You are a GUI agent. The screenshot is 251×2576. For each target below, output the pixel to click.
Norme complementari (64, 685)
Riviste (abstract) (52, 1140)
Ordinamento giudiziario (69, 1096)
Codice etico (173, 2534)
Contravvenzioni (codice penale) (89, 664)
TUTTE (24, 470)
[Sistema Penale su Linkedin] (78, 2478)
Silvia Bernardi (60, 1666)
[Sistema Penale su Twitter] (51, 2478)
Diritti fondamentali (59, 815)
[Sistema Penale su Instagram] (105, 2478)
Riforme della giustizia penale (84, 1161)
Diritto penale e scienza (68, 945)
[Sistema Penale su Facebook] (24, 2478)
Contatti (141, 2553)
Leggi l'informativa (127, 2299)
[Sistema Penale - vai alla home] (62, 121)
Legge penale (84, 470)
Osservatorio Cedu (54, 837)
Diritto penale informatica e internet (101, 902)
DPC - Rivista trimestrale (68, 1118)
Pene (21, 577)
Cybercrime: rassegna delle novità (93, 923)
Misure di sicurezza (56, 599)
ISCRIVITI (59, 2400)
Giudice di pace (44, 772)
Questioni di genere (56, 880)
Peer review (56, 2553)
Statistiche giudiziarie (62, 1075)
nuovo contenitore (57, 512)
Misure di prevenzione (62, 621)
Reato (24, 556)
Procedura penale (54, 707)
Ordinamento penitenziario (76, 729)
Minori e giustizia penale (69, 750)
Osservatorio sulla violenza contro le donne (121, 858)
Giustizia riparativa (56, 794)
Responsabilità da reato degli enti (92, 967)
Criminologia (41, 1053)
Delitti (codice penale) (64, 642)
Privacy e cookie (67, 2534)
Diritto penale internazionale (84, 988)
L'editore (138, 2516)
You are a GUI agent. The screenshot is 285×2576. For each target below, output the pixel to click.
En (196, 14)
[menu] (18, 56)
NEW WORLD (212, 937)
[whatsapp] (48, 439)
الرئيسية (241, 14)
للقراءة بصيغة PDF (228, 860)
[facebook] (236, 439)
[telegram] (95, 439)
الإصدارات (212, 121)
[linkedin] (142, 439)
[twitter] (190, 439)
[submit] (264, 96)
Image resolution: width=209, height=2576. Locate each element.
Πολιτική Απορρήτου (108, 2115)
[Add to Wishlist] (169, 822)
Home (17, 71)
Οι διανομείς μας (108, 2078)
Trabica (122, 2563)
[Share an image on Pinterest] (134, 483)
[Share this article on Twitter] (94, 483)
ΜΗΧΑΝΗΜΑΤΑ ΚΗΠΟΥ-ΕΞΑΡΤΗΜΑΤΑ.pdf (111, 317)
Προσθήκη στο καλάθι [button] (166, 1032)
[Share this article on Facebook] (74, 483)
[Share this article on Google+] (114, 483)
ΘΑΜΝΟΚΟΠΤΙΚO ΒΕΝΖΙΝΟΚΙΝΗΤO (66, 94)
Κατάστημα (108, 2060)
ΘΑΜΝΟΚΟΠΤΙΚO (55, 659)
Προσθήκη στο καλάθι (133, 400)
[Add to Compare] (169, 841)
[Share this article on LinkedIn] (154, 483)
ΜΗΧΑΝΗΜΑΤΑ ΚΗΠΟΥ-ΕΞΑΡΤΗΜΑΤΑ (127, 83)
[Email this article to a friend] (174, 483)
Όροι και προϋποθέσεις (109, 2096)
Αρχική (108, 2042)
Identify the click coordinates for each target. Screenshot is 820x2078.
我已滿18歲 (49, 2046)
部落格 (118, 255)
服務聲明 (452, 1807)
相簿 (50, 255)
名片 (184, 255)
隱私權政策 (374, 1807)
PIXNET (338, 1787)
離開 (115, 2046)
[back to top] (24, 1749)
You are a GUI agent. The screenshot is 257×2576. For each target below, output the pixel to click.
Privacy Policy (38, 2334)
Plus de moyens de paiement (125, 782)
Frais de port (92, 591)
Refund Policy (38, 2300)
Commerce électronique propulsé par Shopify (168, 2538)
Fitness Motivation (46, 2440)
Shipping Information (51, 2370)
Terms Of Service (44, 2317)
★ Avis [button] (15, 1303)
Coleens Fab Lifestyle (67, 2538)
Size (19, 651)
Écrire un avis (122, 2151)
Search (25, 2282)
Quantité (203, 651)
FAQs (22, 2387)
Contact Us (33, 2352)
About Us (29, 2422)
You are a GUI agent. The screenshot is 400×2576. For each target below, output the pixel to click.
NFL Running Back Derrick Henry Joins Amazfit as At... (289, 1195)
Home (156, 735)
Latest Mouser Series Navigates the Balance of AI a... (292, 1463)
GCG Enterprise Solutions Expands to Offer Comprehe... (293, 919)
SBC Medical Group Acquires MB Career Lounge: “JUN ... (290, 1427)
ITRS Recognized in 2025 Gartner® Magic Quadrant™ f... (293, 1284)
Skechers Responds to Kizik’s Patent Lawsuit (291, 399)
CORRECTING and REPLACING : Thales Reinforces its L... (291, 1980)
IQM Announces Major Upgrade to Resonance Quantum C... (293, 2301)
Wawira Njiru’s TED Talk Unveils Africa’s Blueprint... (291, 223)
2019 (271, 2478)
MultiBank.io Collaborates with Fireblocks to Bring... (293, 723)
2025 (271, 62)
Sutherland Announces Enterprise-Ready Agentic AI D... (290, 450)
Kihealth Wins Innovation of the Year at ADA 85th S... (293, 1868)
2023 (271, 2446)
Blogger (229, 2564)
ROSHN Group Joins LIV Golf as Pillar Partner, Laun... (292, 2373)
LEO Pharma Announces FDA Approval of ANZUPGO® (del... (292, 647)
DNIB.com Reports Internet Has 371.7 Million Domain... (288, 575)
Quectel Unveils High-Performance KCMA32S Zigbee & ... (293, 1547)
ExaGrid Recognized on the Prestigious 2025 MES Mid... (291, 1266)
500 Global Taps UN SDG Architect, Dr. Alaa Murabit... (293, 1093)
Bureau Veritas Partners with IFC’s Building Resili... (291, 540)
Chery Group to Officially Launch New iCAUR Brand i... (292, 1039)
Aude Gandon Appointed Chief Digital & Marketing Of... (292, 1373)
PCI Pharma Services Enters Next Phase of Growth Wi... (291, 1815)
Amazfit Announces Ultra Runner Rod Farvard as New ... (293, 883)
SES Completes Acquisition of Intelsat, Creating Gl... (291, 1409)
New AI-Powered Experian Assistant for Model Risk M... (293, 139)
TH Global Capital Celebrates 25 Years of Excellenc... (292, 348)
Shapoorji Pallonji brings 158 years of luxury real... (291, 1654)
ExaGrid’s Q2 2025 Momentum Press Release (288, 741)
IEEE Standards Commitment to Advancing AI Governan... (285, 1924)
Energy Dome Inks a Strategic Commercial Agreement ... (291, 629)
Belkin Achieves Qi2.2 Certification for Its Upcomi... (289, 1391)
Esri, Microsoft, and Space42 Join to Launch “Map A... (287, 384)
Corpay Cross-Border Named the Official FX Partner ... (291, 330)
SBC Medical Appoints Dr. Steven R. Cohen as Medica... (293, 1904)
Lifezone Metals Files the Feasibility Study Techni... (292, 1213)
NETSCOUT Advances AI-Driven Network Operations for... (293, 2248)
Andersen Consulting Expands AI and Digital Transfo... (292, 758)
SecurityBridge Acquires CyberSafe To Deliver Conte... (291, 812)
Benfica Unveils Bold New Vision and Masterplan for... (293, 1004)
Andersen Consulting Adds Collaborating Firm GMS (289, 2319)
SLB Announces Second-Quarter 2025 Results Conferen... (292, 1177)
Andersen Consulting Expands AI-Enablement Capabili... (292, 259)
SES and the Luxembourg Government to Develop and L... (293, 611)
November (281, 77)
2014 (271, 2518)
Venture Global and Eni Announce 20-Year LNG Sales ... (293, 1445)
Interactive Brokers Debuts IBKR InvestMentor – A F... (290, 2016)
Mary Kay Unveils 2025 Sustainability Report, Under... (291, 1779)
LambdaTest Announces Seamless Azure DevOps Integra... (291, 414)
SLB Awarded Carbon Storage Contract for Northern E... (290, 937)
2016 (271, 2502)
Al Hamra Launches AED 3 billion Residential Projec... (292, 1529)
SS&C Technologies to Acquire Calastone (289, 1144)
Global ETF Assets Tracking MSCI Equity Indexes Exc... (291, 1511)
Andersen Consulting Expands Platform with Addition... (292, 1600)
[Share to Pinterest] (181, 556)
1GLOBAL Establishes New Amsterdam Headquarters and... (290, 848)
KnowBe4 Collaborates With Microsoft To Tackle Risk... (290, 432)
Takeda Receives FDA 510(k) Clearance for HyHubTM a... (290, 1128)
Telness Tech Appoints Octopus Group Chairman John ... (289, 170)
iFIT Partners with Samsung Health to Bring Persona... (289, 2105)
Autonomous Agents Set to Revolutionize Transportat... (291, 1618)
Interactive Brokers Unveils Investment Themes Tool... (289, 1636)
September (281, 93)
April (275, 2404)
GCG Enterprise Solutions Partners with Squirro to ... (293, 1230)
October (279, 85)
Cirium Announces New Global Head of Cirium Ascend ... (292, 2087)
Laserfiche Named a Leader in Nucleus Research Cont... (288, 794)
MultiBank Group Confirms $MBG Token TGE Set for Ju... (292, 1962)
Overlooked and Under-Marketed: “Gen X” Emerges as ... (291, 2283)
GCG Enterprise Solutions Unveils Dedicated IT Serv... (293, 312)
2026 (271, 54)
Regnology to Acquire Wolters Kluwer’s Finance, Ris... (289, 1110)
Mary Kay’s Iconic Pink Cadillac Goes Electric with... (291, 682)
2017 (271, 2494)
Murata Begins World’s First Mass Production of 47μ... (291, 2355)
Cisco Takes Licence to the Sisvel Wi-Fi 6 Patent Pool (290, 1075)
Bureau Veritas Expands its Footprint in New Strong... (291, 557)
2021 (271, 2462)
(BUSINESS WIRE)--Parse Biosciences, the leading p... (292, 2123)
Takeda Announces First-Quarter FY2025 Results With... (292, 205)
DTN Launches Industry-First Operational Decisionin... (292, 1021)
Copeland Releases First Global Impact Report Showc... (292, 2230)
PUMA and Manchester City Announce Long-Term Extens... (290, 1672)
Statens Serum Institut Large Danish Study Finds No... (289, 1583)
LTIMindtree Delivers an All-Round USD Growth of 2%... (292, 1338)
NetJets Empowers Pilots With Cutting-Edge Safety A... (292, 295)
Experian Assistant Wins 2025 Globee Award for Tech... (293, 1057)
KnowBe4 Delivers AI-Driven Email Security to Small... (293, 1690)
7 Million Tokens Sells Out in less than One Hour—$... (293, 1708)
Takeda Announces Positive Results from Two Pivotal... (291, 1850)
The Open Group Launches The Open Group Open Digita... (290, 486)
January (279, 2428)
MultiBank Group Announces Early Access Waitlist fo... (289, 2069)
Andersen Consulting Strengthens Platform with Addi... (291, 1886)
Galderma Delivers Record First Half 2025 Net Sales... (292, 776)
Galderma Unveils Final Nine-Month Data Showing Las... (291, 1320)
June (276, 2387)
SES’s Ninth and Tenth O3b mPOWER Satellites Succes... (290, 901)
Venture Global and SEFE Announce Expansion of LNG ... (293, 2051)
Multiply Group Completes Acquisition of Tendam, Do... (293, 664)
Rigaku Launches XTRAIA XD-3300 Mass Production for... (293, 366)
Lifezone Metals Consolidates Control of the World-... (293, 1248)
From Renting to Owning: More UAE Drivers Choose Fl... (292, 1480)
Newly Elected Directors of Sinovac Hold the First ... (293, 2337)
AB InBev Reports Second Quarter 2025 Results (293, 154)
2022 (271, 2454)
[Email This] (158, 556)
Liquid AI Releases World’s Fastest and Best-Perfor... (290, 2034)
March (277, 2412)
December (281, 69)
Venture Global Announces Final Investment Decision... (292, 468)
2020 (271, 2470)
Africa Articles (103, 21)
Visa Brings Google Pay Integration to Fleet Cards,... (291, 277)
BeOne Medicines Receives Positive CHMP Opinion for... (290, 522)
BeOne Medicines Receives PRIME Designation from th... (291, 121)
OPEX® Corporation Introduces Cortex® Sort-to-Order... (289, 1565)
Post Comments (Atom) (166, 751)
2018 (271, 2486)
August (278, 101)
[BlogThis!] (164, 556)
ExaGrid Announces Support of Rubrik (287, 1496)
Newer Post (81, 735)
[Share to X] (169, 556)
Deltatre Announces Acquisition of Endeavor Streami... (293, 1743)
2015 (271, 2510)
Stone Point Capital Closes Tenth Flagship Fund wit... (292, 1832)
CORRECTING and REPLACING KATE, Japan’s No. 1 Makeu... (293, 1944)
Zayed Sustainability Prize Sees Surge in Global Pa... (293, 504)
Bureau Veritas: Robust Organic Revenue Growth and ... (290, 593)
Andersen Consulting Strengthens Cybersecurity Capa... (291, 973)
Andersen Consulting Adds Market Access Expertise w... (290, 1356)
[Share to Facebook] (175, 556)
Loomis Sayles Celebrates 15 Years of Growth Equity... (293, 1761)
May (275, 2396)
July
○ ○ ○ ○ ○
Exercise instructions:
What is needed is a verbatim copy of every line in the records above from the one containing "ISCRIVITI (59, 2400)" down to the one containing "Πολιτική Απορρήτου (108, 2115)", both included, and nothing more.

Reply:
ISCRIVITI (59, 2400)
Giudice di pace (44, 772)
Questioni di genere (56, 880)
Peer review (56, 2553)
Statistiche giudiziarie (62, 1075)
nuovo contenitore (57, 512)
Misure di prevenzione (62, 621)
Reato (24, 556)
Procedura penale (54, 707)
Ordinamento penitenziario (76, 729)
Minori e giustizia penale (69, 750)
Osservatorio sulla violenza contro le donne (121, 858)
Giustizia riparativa (56, 794)
Responsabilità da reato degli enti (92, 967)
Criminologia (41, 1053)
Delitti (codice penale) (64, 642)
Privacy e cookie (67, 2534)
Diritto penale internazionale (84, 988)
L'editore (138, 2516)
You are a GUI agent. The screenshot is 285×2576. For each target below, output the pixel to click.
En (196, 14)
[menu] (18, 56)
NEW WORLD (212, 937)
[whatsapp] (48, 439)
الرئيسية (241, 14)
للقراءة بصيغة PDF (228, 860)
[facebook] (236, 439)
[telegram] (95, 439)
الإصدارات (212, 121)
[linkedin] (142, 439)
[twitter] (190, 439)
[submit] (264, 96)
Image resolution: width=209, height=2576. Locate each element.
Πολιτική Απορρήτου (108, 2115)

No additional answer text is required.